«Amok»: la fièvre d’une brute

Au fil de son récit nourri d’observations et de commentaires, le protagoniste révèle à quel point ses relations avec les femmes et les indigènes sont difficiles.
Photo: Gracieuseté de la production Au fil de son récit nourri d’observations et de commentaires, le protagoniste révèle à quel point ses relations avec les femmes et les indigènes sont difficiles.

Le spectacle interprété et écrit par Alexis Moncorgé à partir d’une nouvelle de l’écrivain autrichien Stefan Zweig célèbre à Montréal sa 300e représentation. C’est donc dire qu’il y en a eu des spectateurs pour applaudir Amok, un solo se déroulant en 1912 dans lequel un médecin raconte la rage fiévreuse qui s’est emparée de lui durant son séjour en Asie. Le succès de la pièce s’explique peut-être par une certaine maestria dans l’interprétation de l’acteur. Il s’agit toutefois aussi d’un jeu maniéré qui ne charme pas tous les publics.

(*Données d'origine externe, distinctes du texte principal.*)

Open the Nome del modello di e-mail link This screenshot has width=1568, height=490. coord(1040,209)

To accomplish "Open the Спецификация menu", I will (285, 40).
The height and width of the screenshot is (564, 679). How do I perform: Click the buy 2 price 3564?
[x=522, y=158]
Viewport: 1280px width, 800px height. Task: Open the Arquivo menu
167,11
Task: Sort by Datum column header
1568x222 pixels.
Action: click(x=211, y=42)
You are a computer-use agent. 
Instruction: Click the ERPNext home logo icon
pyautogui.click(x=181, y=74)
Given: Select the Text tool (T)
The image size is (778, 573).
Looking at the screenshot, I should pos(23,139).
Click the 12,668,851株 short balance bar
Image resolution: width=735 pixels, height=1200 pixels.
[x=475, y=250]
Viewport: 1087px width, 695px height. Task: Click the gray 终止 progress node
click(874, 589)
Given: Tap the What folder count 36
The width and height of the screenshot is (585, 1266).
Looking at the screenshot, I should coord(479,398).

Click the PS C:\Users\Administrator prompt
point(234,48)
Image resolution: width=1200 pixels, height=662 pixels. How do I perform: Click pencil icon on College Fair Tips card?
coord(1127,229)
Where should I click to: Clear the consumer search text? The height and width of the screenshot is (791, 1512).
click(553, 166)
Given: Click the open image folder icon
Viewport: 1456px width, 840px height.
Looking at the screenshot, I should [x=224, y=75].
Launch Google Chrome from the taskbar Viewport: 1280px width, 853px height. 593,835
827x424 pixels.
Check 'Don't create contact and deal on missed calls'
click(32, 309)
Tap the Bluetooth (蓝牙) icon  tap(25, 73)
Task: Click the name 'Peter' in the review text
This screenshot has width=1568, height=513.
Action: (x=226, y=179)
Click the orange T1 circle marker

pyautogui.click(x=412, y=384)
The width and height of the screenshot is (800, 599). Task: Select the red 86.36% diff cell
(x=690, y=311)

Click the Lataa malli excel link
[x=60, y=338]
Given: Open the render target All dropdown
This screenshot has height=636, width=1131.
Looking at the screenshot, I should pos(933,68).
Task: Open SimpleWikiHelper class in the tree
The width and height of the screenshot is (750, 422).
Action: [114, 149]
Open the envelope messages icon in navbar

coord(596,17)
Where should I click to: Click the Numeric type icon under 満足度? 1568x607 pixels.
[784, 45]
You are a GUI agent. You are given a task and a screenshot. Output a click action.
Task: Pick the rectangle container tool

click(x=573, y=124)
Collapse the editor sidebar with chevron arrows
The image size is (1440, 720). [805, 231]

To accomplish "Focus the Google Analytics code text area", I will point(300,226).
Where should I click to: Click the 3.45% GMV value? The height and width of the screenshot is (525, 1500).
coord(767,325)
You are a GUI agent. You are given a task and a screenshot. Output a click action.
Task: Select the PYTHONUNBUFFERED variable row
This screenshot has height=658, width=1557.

Dans une jolie pénombre, un homme se présente aux spectateurs en les priant de ne jamais mentionner qu’ils l’ont aperçu sur ce bateau quittant l’Asie. Entre quelques lampes et caisses de bois, le personnage européen raconte comment il en est venu à pratiquer la médecine aux Indes. Il relate ensuite sa rencontre avec une femme hautaine venue lui réclamer une procédure illégale. Les négociations virent mal et le départ précipité de la femme allume une folie chez l’homme qui la poursuit, comme possédé par une fièvre. Elle le fuit jusqu’à sa perte, et le médecin ne tardera pas à sombrer lui aussi.

Au fil de son récit nourri d’observations et de commentaires, le protagoniste révèle à quel point ses relations avec les femmes et les indigènes sont difficiles. Il méprise et violente ceux qu’il appelle les « Jaunes ». Quant à l’amour qu’il ressent pour la femme blanche venue le visiter, il se manifeste par une envie de la posséder, et surtout, de l’humilier.

La décision de Moncorgé de retirer le narrateur de la nouvelle, un voyageur racontant sa rencontre avec ce fou, semble de prime abord une belle décision théâtrale permettant de simplifier la représentation. Mais en procédant ainsi, il nous prive d’un intermédiaire susceptible de nous faire ressentir de la fascination et de la compassion à l’égard de cet antihéros posant en victime. Son rapport trouble à l’altérité, qui semble traverser la nouvelle originale écrite en 1922, manque alors de relief.

À partir de ce choix narratif menant à peu de matière réflexive, l’appréciation du jeu de Moncorgé est déterminante pour le plaisir que peut procurer la pièce. Certains trouveront leur compte dans la maîtrise, la rigueur et l’aisance du jeune comédien. Les intonations appliquées de ses paroles et ses interruptions calculées se marient très bien à la mise en place dynamique de Caroline Darnay.

Mais cette interprétation typée et affectée est aussi susceptible d’ennuyer. On peut rapidement se lasser de cet univers fait d’étranges conventions où il semble naturel de rythmer ses paroles en claquant constamment ses talons sur le sol, où il paraît sérieux de mimer avec emportement la rédaction d’une lettre, et où tourbillonner sur soi-même est une manifestation valable de la félicité.

Amok

D’après la nouvelle de Stefan Zweig, adaptation et interprétation d’Alexis Moncorgé, mise en scène de Caroline Darnay. Présenté à la Cinquième Salle de la Place des Arts jusqu’au 25 février.